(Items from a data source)
————————

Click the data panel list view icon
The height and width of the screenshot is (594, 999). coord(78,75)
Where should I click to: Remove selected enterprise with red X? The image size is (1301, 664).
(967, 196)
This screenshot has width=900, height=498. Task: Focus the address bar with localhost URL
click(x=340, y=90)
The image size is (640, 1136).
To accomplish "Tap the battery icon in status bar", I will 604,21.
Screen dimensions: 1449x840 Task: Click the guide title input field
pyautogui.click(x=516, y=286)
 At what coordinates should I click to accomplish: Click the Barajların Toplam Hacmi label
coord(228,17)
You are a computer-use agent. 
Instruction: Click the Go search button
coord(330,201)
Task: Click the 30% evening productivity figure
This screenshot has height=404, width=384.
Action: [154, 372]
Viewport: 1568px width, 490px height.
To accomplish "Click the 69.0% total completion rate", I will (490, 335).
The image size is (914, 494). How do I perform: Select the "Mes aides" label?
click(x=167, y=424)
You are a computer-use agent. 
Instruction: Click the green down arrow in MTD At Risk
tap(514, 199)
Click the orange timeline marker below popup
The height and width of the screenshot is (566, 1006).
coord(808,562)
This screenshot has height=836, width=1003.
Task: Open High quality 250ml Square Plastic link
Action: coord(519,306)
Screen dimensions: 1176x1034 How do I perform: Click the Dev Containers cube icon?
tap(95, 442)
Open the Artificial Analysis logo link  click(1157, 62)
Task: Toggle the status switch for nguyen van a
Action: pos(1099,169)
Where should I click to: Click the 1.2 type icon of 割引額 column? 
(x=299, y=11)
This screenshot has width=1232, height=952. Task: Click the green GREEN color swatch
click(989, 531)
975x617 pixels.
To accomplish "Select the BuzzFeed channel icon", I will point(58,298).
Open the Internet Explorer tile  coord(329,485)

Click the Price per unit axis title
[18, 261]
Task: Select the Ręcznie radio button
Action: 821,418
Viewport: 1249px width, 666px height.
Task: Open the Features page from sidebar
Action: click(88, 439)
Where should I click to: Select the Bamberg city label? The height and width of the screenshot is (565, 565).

————————

WRITTEN INSTRUCTION: Put each line of the listing above into a JSON list of strings, one string per line, and leave out the blank lines.

TASK OUTPUT:
[
  "Click the data panel list view icon",
  "The height and width of the screenshot is (594, 999). coord(78,75)",
  "Where should I click to: Remove selected enterprise with red X? The image size is (1301, 664).",
  "(967, 196)",
  "This screenshot has width=900, height=498. Task: Focus the address bar with localhost URL",
  "click(x=340, y=90)",
  "The image size is (640, 1136).",
  "To accomplish \"Tap the battery icon in status bar\", I will 604,21.",
  "Screen dimensions: 1449x840 Task: Click the guide title input field",
  "pyautogui.click(x=516, y=286)",
  " At what coordinates should I click to accomplish: Click the Barajların Toplam Hacmi label",
  "coord(228,17)",
  "You are a computer-use agent. ",
  "Instruction: Click the Go search button",
  "coord(330,201)",
  "Task: Click the 30% evening productivity figure",
  "This screenshot has height=404, width=384.",
  "Action: [154, 372]",
  "Viewport: 1568px width, 490px height.",
  "To accomplish \"Click the 69.0% total completion rate\", I will (490, 335).",
  "The image size is (914, 494). How do I perform: Select the \"Mes aides\" label?",
  "click(x=167, y=424)",
  "You are a computer-use agent. ",
  "Instruction: Click the green down arrow in MTD At Risk",
  "tap(514, 199)",
  "Click the orange timeline marker below popup",
  "The height and width of the screenshot is (566, 1006).",
  "coord(808,562)",
  "This screenshot has height=836, width=1003.",
  "Task: Open High quality 250ml Square Plastic link",
  "Action: coord(519,306)",
  "Screen dimensions: 1176x1034 How do I perform: Click the Dev Containers cube icon?",
  "tap(95, 442)",
  "Open the Artificial Analysis logo link  click(1157, 62)",
  "Task: Toggle the status switch for nguyen van a",
  "Action: pos(1099,169)",
  "Where should I click to: Click the 1.2 type icon of 割引額 column? ",
  "(x=299, y=11)",
  "This screenshot has width=1232, height=952. Task: Click the green GREEN color swatch",
  "click(989, 531)",
  "975x617 pixels.",
  "To accomplish \"Select the BuzzFeed channel icon\", I will point(58,298).",
  "Open the Internet Explorer tile  coord(329,485)",
  "Click the Price per unit axis title",
  "[18, 261]",
  "Task: Select the Ręcznie radio button",
  "Action: 821,418",
  "Viewport: 1249px width, 666px height.",
  "Task: Open the Features page from sidebar",
  "Action: click(88, 439)",
  "Where should I click to: Select the Bamberg city label? The height and width of the screenshot is (565, 565)."
]